→ Data records:
Content starts
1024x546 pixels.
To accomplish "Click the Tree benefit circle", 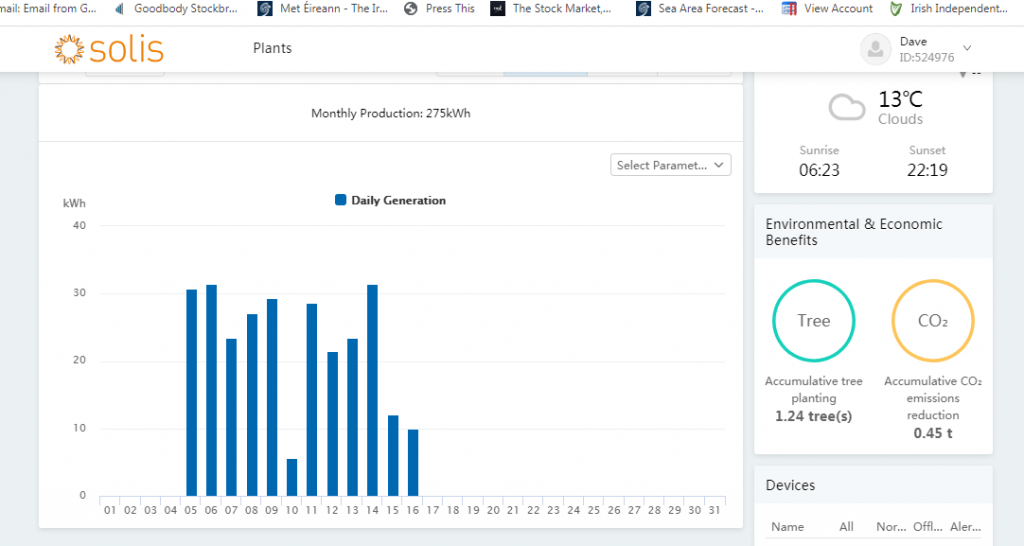I will pos(813,321).
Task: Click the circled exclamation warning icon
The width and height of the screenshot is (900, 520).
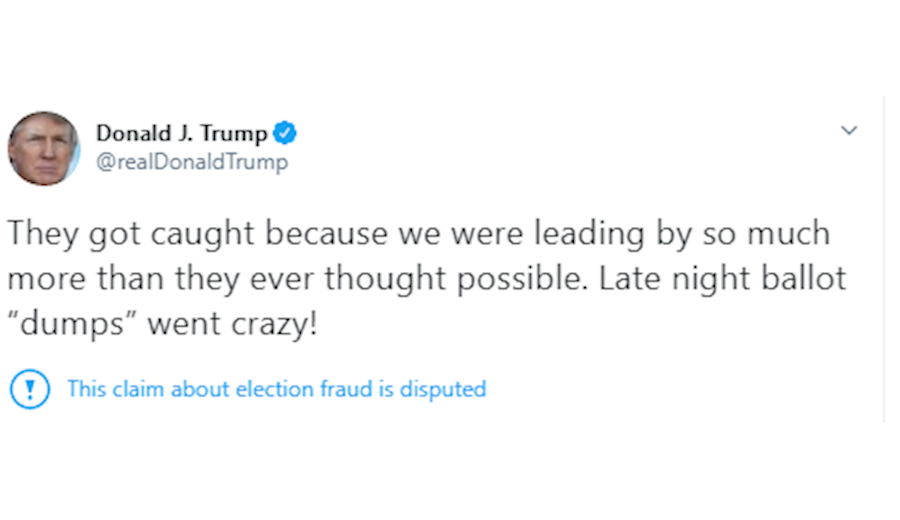Action: [x=30, y=389]
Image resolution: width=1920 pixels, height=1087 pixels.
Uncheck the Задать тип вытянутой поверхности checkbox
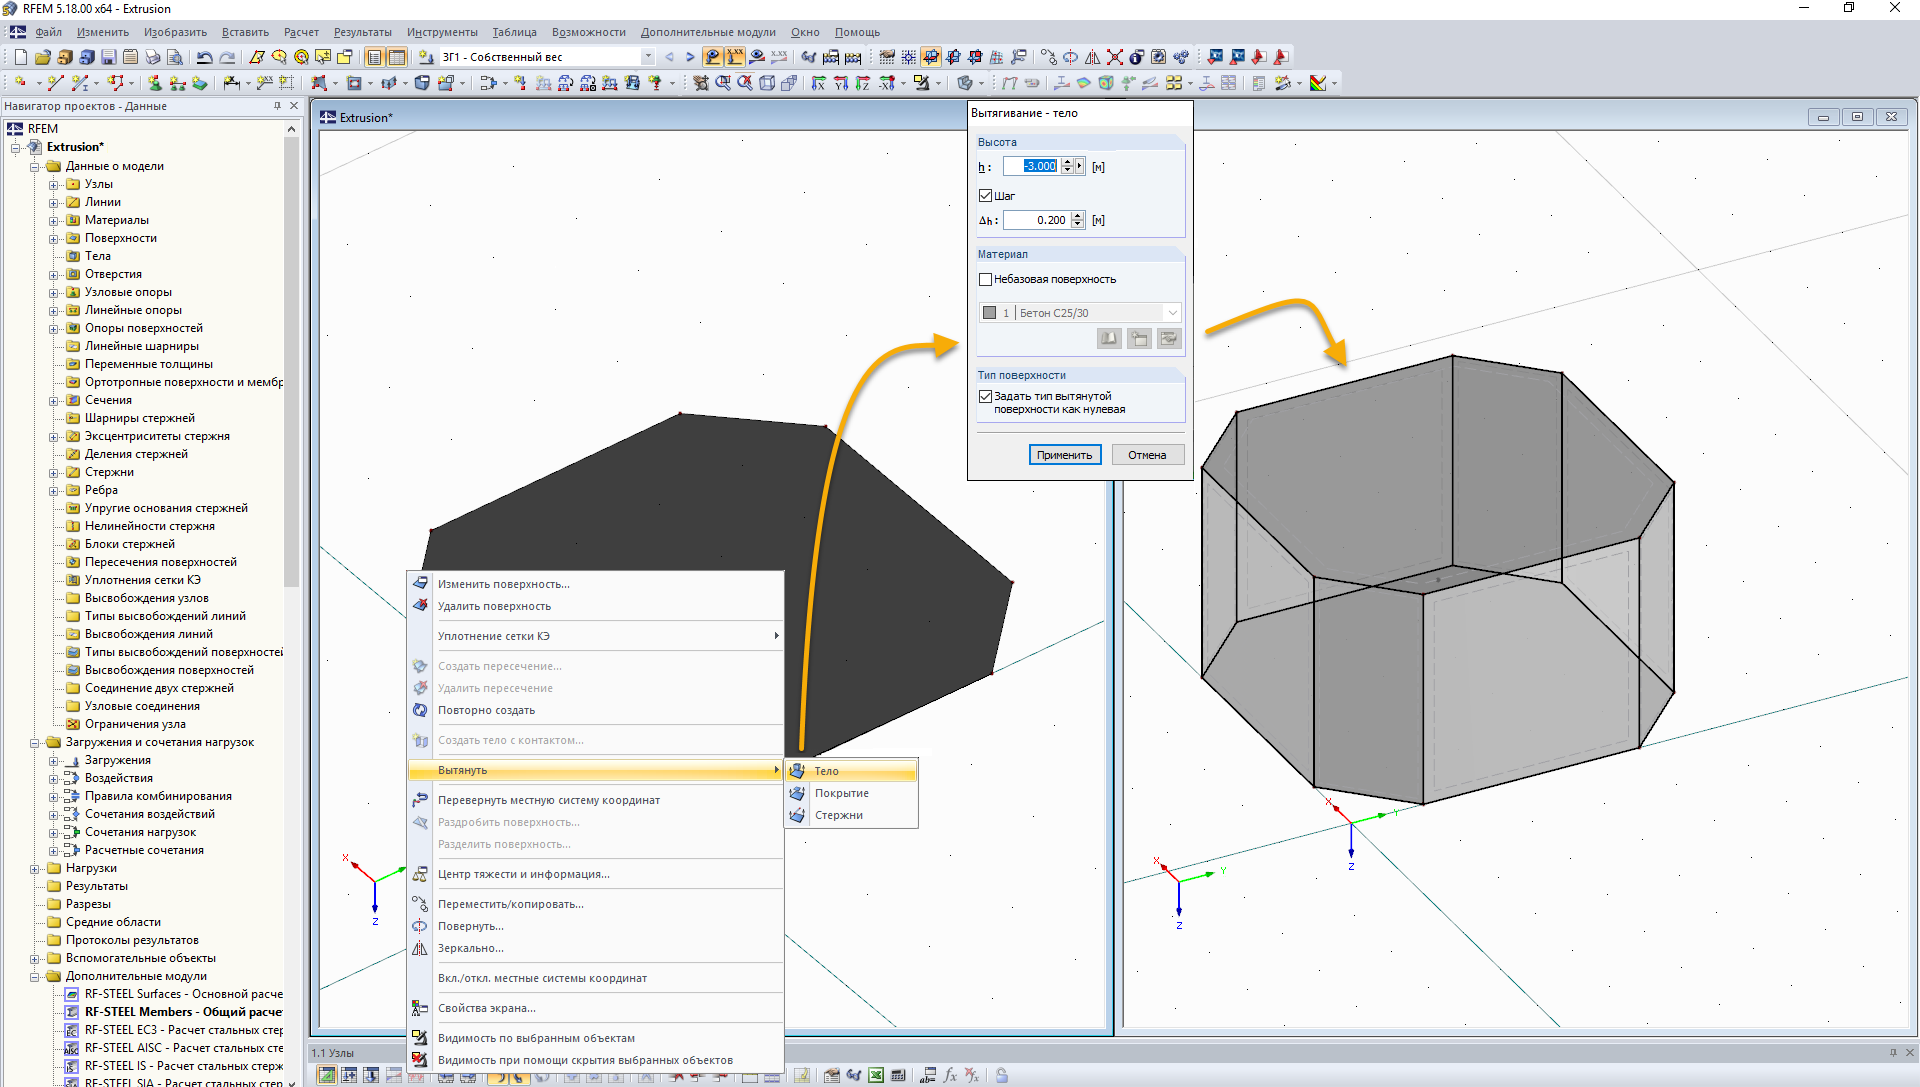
Content ends
→ What this task involves: Look through the entries above and copy each line that has "pixels" in it.

→ Written answer:
1024x546 pixels.
Image resolution: width=1920 pixels, height=1087 pixels.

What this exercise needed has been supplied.